Довольно естественно мне на память пришло сравнение, услышанное от одного парня в тюрьме по поводу посылок, разрешенных заключенным:
— У тебя есть право на одну посылку в неделю. Будь то гроб или коробка спичек, им все равно: посылка есть посылка.
Ну а как же еще? Спичечный коробок и гроб — все едино, подумал я. Вот у меня в кармане маленький гробик.
Когда я привставал со скамьи, чтобы преклонить колени, какое-то облачко, видимо, заслонило солнце и в церкви потемнело. Окропил ли уже кюре катафалк? Фисгармония заиграла тише, или уж не знаю, что произошло, но, как только я оказался на коленях, сжав голову ладонями, в этой позе тотчас установилась моя связь с Богом.
Боже мой, Боже мой, Боже мой, я таю, как воск, под взглядом твоим[2]. Я бедное дитя. Охрани меня от Бога и Дьявола. Позволь мне спать у деревьев твоих, у накрытых столов твоих, в твоих садах, за твоими стенами. Господи, мне трудно. Молитва моя никуда не годна, но ты видишь, что я — в неудобной позе, и солома отпечаталась на моих коленках…
Кюре открыл дарохранительницу. Все герольды в украшенных гербами облегающих бархатных камзолах, все знаменосцы со штандартами, пиками и орифламмами, все рыцари, шевалье, эсэсовцы, молодчики гитлерюгенда в коротких штанишках с голыми икрами прошли строем, по спальне фюрера, дефилируя перед своим вождем. Стоя подле кровати так, что лицо и тело оставались в тени, опершись бледной рукою на подушку в оборках с фестончиками, он глядел на них из глубин своего одиночества. Кастрация отдалила его от всего рода человеческого. Его радости не походят на наши. Из уважения к нему шествие тянулось в полном молчании, словно в комнате был больной. Даже поступь каменных героев, колеса пушек и гусеницы танков — все глохло на ворсистых коврах. Иногда только чудился тихий шелест одежды — то сухое потрескивание военной униформы, которое разносится в ночи, когда на своих резиновых подошвах мимо быстро проходят американские солдаты.
— Господи, прости меня, вот я перед Тобой, я мал, я гол, я сир.
Я молился, не задумываясь, и губами, и сердцем.

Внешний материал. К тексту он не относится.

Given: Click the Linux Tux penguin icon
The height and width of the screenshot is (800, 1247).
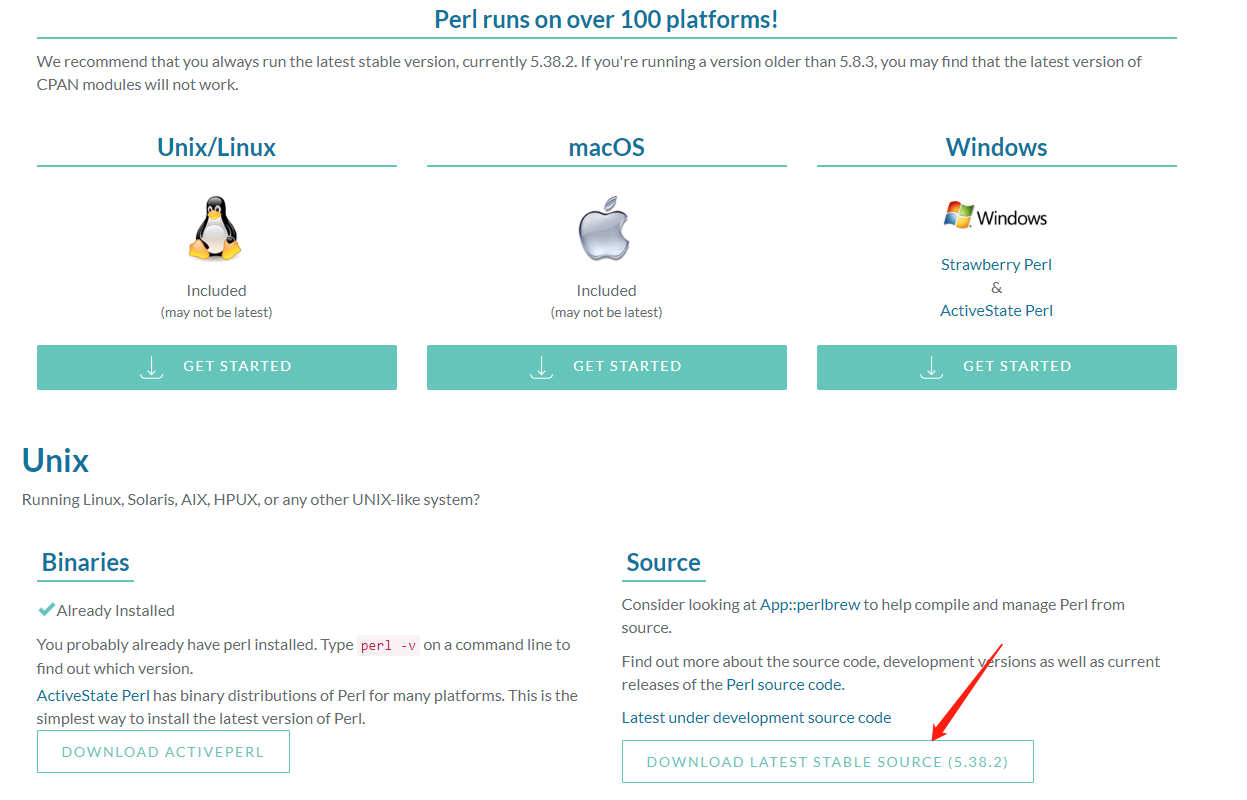Looking at the screenshot, I should (x=216, y=229).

Это отдаляло меня от Жана, которого я предавал ради более высокого покровителя. Я подмечаю эту подоплеку тонких чувств, чтобы выглядеть без задоринки, без складочек на брючной стрелке. Я сел, и мои мысли на этот раз без усилия обратились к Жану. Звезда Дружбы всходила на моем небосклоне и была больше и круглее. Я забеременел чувством, которое могло бы, нисколько меня не удивив, через несколько дней произвести на свет довольно странное, но вполне жизнеспособное существо, разумеется, красивое, ибо отцовство Жана могло мне это с очевидностью гарантировать. Хотя это новое чувство, дружба, рождалось довольно причудливым образом.